Nachvollziehbar ist es ja, wenn einer nicht zurück nach München will, aber auch die Heimkehr nach Berlin wirft bohrende Fragen auf. Wird man sich wieder eingewöhnen, wird man nach den arbeitsamen Tagen im Container jemals wieder zurück ins Berliner Dolce Far Niente finden? Es wäre ja schrecklich, wenn drei Wochen Buchhandel und Containerfieber das ganze kontemplative Dasein zum Kippen gebracht hätten! Wenn man nicht mehr ausgiebig liegen und nichts tun kann, geht doch die ganze langerarbeitete Innerlichkeit flöten! Andererseits hat die Erfahrung bisher doch schon einige Male gezeigt: Ins Lotterleben hat bis jetzt doch ein jeder wieder zurückgefunden!

Ach, was wird man wohl am meisten vermissen? Die Kasseler Fußgängerzone, die Wolkenbrüche, die ewig gleichen Abläufe, die sich stets wiederholenden Floskeln: "Magazine number one and number two are out of print, but at the end of the month a reader will be released, with one, two and three in a bundle"? "To the new gallery follow this path and turn right at the end, dont go down the stairs!" "Die documenta-Taschen im Container nebenan!"

Die Kundschaft ist immer weniger international, dafür umso schlechter gelaunt.
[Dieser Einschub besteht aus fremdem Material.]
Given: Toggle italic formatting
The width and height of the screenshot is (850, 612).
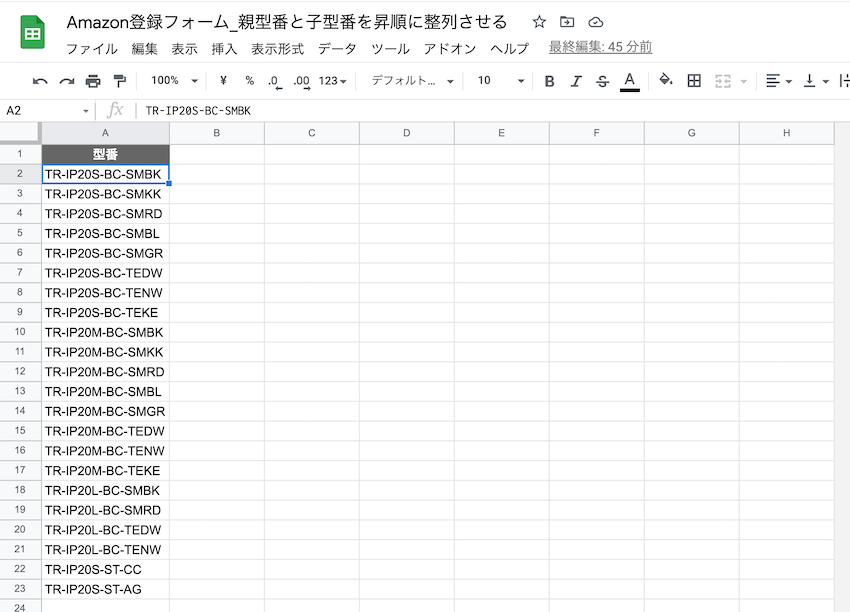Looking at the screenshot, I should pyautogui.click(x=575, y=81).
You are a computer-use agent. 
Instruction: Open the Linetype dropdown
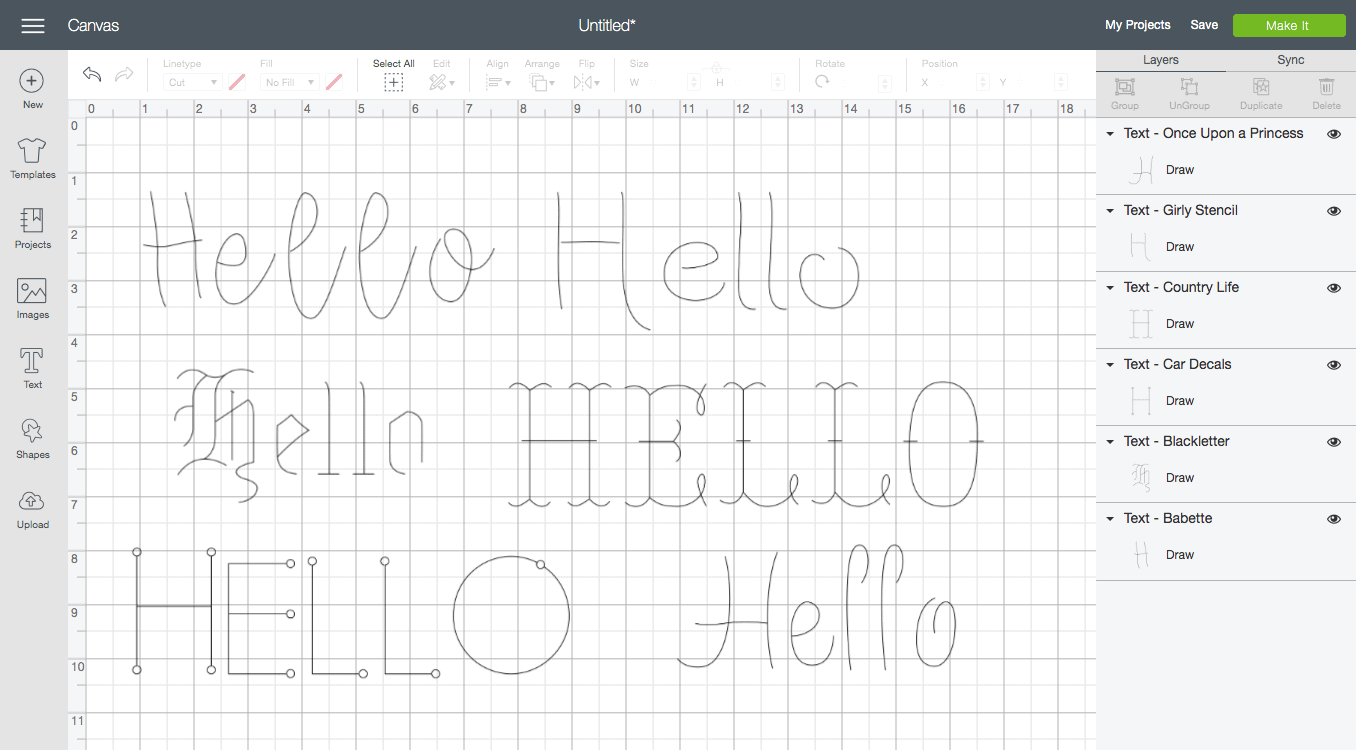pos(192,83)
Wer etwas auf sich hält, der schimpft wortreich über die verhunzte Ausstellung: Alles so schlecht gehängt! So kleinteilig und muffig! Unmöglich, die persischen Teppiche überall so unvermittelt dazwischen!

Trotz der Monotonie des Alltags gibt es am Friedrichplatz stets etwas Neues: Die Kasseler Polizei hat seit ein paar Tagen völlig neue Dienstfahrzeuge: Die Beamten fahren aufrecht stehend auf batteriebetriebenen Rollwägelchen durch die Gegend und versuchen dabei möglichst autoritär und staatstragend zu wirken, was ihnen natürlich nicht gelingt. Es sieht ausgesprochen dämlich und operettenhaft aus und erinnert im günstigen Fall an hässliche Duplo-Figuren - das ist das gröbere Lego für die Kleinstkinder.

Aber vielleicht ist auch das wieder eine Performance, vielleicht irgendwas mit "Migration der Formen im öffentlichen Raum" samt zufälligem Dialog, wenn die Exekutive mit ihren albernen Stehrädern am Siekmann-Karussel "Zur Politik des ausgeschlossenen Vierten" vorbeirollt? Man weiß es nie so genau in Kassel.

Nicht nur die Grundfrage der documenta "Ist die Moderne unsere Antike?" - nein, auch so viele andere drängende Fragen müssen bis zu unserer Rückkehr in den Buchcontainer im September offenbleiben: Wem gehört Brownie, die plumpe Kunstgiraffe? An was erkennt man die Weiwei-Chinesen? Werden Ruth und Roger, Roger und Ruth wieder zusammenfinden? Wird es, eines fernen Tages, vielleicht sogar in Kassel aufhören zu regnen?